Sidebar: Cryptography is a rich and complex topic, where the basics may be simple enough to understand, and even write a naive ("textbook") implementation, the complex subtleties of a secure implementation makes it best for programmers who are not cryptography experts to use high level crypto-systems including using well-known standard protocols to improve your chances that the cryptography of a system is not the exploitable flaw in a system.

Answer 4

RSA is broken by factoring. Actually, RSA is two algorithms, one for (asymmetric) encryption and one for digital signatures; both use the same primitive. In RSA, there is a public value (the modulus, often noted n) which is a product of two (or more) distinct prime factors. Factoring n reveals the private key. Factoring becomes harder when the size of n increases. The current record (published earlier this year) is for a 768-bit integer; it took four years of big computing and hard work by very smart people. The same people openly admit that they have little clue of how they could try the same stunt on a 1024-bit integer (there is a part of the best known factorization algorithm which requires an awful lot of fast RAM, and for a 1024-bit integer that would require a ludicrously huge machine). Current recommendations of key length for RSA are 1024 bits for short term, 2048 bits for long term security. Note that computational cost of RSA increases with key size as well, so we do not want to use really big keys without a good reason. A basic PC will produce about 1000 RSA signatures per second (and per core) with a 1024-bit key, and eight times less with a 2048-bit key. This is still quite good.

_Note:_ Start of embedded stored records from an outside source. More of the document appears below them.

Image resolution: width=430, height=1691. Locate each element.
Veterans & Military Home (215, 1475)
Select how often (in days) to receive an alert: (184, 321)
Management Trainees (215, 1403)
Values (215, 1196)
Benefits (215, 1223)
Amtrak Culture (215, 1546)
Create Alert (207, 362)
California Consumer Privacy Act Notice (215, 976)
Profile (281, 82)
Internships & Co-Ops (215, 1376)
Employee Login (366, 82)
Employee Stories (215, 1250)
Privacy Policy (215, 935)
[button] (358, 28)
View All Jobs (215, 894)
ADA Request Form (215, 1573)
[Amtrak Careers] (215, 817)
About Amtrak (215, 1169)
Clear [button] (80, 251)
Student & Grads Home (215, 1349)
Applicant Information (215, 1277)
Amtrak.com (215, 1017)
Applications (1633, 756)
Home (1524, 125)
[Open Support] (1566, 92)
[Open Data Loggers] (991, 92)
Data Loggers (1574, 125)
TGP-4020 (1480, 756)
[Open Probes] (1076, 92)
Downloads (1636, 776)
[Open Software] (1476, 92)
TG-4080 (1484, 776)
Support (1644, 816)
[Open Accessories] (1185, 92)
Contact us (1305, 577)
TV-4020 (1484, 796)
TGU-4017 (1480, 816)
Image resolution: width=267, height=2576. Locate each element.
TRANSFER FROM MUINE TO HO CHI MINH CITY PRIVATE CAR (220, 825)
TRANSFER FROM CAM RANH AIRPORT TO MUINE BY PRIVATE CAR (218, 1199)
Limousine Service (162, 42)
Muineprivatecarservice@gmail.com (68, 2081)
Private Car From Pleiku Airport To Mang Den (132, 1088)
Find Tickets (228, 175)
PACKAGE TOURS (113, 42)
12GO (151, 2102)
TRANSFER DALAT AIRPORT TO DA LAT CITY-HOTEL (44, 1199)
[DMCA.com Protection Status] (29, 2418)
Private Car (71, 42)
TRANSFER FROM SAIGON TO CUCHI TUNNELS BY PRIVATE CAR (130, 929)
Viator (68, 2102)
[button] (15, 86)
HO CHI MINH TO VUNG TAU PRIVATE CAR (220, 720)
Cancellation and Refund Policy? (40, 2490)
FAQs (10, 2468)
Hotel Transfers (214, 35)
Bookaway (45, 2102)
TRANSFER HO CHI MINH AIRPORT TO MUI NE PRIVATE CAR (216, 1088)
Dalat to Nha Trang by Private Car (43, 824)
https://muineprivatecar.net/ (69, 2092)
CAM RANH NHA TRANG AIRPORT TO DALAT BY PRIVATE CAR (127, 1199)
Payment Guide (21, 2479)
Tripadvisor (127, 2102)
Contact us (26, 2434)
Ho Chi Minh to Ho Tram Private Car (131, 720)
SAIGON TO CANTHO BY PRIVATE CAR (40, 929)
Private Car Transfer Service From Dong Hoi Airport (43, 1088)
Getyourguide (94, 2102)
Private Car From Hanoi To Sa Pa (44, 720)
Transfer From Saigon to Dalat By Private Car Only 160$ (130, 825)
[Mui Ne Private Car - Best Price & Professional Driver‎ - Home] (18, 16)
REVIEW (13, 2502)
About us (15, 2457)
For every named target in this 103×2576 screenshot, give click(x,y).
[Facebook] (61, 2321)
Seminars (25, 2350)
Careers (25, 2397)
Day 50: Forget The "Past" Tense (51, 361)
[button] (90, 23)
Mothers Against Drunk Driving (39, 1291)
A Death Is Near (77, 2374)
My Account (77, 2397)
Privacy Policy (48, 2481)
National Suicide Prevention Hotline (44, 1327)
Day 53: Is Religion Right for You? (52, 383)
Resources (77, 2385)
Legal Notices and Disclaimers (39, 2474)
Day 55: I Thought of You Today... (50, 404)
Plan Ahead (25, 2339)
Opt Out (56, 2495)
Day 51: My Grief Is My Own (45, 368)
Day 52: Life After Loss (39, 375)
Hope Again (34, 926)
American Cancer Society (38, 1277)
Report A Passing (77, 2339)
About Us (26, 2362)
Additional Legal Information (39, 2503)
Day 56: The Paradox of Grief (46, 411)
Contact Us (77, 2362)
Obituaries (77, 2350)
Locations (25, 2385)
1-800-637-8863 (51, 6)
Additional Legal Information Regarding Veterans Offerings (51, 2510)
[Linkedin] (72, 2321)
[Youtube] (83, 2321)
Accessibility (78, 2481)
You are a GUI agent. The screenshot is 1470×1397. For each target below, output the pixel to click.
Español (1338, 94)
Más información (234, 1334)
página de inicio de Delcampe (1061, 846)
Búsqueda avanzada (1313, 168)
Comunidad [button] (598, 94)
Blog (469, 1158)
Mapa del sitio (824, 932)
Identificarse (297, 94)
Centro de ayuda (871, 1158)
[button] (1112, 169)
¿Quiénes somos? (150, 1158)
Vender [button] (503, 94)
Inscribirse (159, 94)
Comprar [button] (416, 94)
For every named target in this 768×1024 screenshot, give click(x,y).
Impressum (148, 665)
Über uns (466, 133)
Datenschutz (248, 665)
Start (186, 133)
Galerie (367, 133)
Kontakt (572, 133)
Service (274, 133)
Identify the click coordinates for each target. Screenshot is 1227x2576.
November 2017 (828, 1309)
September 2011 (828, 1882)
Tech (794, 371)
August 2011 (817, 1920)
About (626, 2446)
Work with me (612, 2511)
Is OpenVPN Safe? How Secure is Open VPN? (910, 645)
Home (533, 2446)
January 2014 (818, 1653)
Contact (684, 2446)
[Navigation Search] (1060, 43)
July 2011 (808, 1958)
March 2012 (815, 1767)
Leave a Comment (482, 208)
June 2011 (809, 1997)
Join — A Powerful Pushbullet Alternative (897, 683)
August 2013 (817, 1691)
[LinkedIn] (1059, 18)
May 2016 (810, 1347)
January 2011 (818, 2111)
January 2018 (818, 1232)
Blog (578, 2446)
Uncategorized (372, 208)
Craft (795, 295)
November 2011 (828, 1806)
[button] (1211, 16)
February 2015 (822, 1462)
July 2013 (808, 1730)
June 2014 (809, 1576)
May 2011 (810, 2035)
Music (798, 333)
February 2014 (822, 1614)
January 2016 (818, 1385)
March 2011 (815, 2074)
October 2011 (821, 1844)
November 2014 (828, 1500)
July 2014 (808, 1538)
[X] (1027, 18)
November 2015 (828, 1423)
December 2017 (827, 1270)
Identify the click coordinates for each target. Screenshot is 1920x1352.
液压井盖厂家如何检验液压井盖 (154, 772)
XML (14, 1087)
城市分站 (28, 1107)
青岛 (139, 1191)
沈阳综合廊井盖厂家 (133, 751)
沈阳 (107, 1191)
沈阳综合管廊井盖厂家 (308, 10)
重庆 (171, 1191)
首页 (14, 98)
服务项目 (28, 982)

There are other asymmetric encryption algorithms, and digital signature algorithms. Somewhat related to RSA is the Rabin-Williams encryption algorithm; factoring also breaks it. Then there are algorithms based on discrete logarithm (in the multiplicative group of numbers modulo a big prime): Diffie-Hellman (key exchange), DSA (signature), El Gamal (encryption)... for these algorithms, factorization is no direct threat; but they rely on the same parts of number theory, and the best known algorithm for discrete logarithm is very similar to the best known algorithm for factorization (and has the same name: GNFS -- as General Number Field Sieve). So it is suspected that an advance in factorization would result from an advance in number theory which would be likely to shed some light on discrete logarithm as well.

The discrete logarithm algorithms can be applied to other groups, the most popular being elliptic curves. Elliptic curves are not impacted by factorization. If factorization became easy, thus scraping RSA and indirectly jeopardizing DSA and Diffie-Hellman, then we would switch to ECDH and ECDSA; standards and implementations exist and are deployed.

"Symmetric cryptography", i.e. hash functions (MD5, SHA-256...), authentication code (HMAC, CBC-MAC...), symmetric encryption (AES, 3DES...), random number generation (RC4...) and related activities, are totally unaffected by factorization. For these algorithms, keys are mere bunches of bits, without any special structure; there is nothing to factor.